For the past month, mainstream releases in the cineplex have curiously toyed with the concept of evil, particularly its existence within the realm of the human world.
We see this in Brightburn, a subversion of the Superman story wherein instead of a superhero saving lives and doing good deeds, we witness the birth of a supervillain. It’s like Smallville meets The Omen. Though the film exposes the young villain’s murderous acts, most of the film’s narrative dwells on his eventual unfolding, retaliating from bullying and dismissal, highlighting the paradox of his traditionally good upbringing. Brightburn refers to the place where the story occurs (like Smallville).
The film ends without naming the young villain, Brandon Breyer, but instead replaces the alter-ego name with a sign that takes his name’s initials in mirrored form, as if indicating the duality of his persona, the presence of good and evil contained in one being. Faced by the irrevocable revelation of his true nature, he asks his mother (played by Elizabeth Banks)—”who am I?” The mother turns to affectation, overcome by the difficulty of acceptance, and finally falls inevitably to Brandon’s true nature.
There is a lot of self-questioning too, about the self and its nature vs nurture argument, in X-men: Dark Phoenix, particularly with the character of Jean Grey (played by Game of Thrones’ Sophie Turner in this iteration) when she discovers and later succumbs to her dark side. This evil version of Jean is mostly attributed to a dangerous rescue mission in space where she absorbs a cosmic force. But her transformation is really fueled by the revelation of a tragic childhood secret—her unintentionally killing her mother—purposefully hidden by Charles Xavier (James McAvoy), unearthing a raging ball of fire.
Fanboys and pundits can debate all they want, but taking all things into account, including the production hurdles, I still think Dark Phoenix offered X-men’s most compelling narrative, one that invites the beleaguered mutants to reflect on their existence and mission, and by attempting to question Charles’ authority figure, also dares to expose the limits of diplomacy and the fragility of any peace accord. These themes ring true in this last installment of the series, even though some see it as falling short of the usual visual grandeur of superhero films. Once more, the question of humanity’s worth hangs in the balance: are we able to live with ourselves knowing our capacity for evil?
In the second installment to the Hollywood Godzilla franchise, this dilemma also comes into play several times and set into motion by the variety of characters in what is a lackluster follow-up to Gareth Edwards’ reincarnation of the beloved monster of Japanese origin. In King of the Monsters, evil is embodied in the deceptive tendencies of humans and how this can have disastrous effects far worse than what the kaijus, hidden in the depths of the earth, can wreak.
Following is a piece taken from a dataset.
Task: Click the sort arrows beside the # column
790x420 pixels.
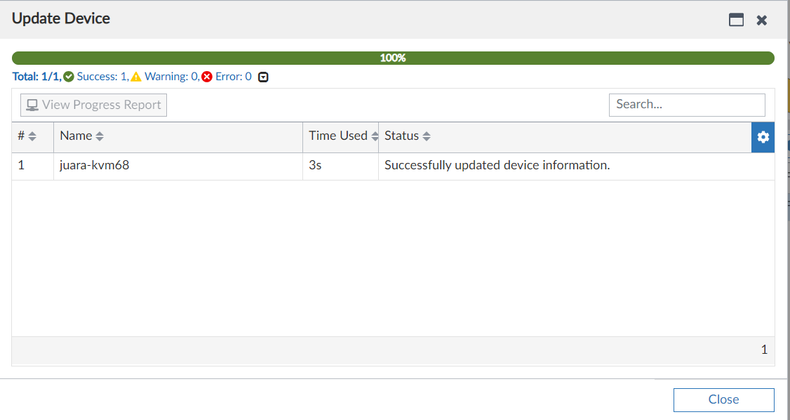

However, the film’s plot is incoherent that the weight of its moral dilemmas get lost in the rubble of its convolutedness. What made Edwards’ Godzilla memorable was its focus, playing with scale and tension, while keeping the human angle fairly interesting. Here, the stakes didn’t resonate well, and the sacrifices that punctuate the film’s humanity are laid to waste. Not even the money shot at the end, which should feel epic, could save the rest of the film’s squandered possibilities.
Recently, Pinoy cinema has dabbled with the existence of evil with this month’s release of Clarita, a story inspired by real-life events in the 1950s of an imprisoned woman believed to be possessed by the devil. Derick Cabrido’s film quickly puts the audience into the exorcism, which turns out to be the device to tackle not just Clarita’s origins but of the characters that are involved in the exorcism: the two performing priests—one young and old—and a budding journalist. Each carry their own demons but the one that plays out in direct opposition to the story’s premise is that of the young priest whose sense of denial of and difficulty in coming to terms with evil mirrors the human person’s weakness in the face of solitary struggle. The final exorcism, which occurs in the blacked-out prison, is rife with physical and psychological terror, stresses the importance of collectivity in evil’s final defeat. Which is why it’s a letdown that the film descends into conventionality, relying on usual gimmickry.
There are no epiphanic moments offered by these narratives but familiar introspections in relation to identity and what it means to live with its manifestation in our current reality. What is similarly exposed by these films is our difficulty of seeing and calling evil for what it really is, and sometimes our denial in the face of it.